● WORK INSTRUCTION: Only the lines with "Page" in the entries below belong in the answer; please copy them.

Dataset entries:
· · · · ·

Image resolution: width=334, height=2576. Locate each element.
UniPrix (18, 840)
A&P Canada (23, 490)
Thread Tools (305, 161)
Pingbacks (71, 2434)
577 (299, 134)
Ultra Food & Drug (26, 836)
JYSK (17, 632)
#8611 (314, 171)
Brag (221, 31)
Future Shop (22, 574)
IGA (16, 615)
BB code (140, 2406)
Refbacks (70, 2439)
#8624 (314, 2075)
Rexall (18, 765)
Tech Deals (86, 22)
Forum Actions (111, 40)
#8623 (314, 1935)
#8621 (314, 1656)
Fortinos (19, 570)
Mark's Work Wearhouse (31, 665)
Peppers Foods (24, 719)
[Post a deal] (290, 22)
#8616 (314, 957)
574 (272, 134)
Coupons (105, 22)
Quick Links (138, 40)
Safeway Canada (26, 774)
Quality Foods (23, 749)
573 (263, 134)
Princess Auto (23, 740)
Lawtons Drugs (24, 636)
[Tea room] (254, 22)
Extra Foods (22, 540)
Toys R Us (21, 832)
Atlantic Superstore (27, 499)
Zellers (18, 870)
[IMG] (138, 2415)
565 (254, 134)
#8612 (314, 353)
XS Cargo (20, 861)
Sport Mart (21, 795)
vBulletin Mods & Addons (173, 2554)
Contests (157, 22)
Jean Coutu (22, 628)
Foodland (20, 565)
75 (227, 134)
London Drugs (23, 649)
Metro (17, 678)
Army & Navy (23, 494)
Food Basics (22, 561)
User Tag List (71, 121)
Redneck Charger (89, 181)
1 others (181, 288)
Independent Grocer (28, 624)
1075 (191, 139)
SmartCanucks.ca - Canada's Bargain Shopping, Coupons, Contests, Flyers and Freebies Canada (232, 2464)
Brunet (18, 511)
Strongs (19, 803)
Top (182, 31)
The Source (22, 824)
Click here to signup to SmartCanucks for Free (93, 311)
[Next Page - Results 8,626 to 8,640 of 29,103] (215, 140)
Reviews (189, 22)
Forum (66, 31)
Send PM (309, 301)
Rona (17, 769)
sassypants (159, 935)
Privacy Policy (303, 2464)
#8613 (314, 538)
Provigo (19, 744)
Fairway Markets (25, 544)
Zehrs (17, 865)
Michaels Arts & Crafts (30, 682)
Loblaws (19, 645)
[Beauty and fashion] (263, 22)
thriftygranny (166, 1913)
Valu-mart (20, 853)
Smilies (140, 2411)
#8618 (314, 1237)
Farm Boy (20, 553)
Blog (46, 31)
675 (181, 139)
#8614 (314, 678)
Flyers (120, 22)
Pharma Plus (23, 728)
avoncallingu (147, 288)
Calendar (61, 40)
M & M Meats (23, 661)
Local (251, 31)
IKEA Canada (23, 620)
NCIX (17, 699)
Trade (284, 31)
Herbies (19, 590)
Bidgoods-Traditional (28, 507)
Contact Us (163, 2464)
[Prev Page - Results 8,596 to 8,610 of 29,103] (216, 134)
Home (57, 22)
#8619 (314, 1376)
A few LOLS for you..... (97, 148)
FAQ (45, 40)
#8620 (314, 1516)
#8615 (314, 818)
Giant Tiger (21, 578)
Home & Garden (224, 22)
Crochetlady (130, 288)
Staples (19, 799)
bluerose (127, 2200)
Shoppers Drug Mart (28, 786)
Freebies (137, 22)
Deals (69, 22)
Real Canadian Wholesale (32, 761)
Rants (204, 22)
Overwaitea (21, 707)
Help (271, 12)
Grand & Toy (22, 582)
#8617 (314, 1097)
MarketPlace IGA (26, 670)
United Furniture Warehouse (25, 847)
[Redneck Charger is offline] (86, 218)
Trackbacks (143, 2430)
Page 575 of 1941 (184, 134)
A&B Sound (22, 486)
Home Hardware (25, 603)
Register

· · · · ·

● EXERCISE OUTPUT:
[Next Page - Results 8,626 to 8,640 of 29,103] (215, 140)
[Prev Page - Results 8,596 to 8,610 of 29,103] (216, 134)
Page 575 of 1941 (184, 134)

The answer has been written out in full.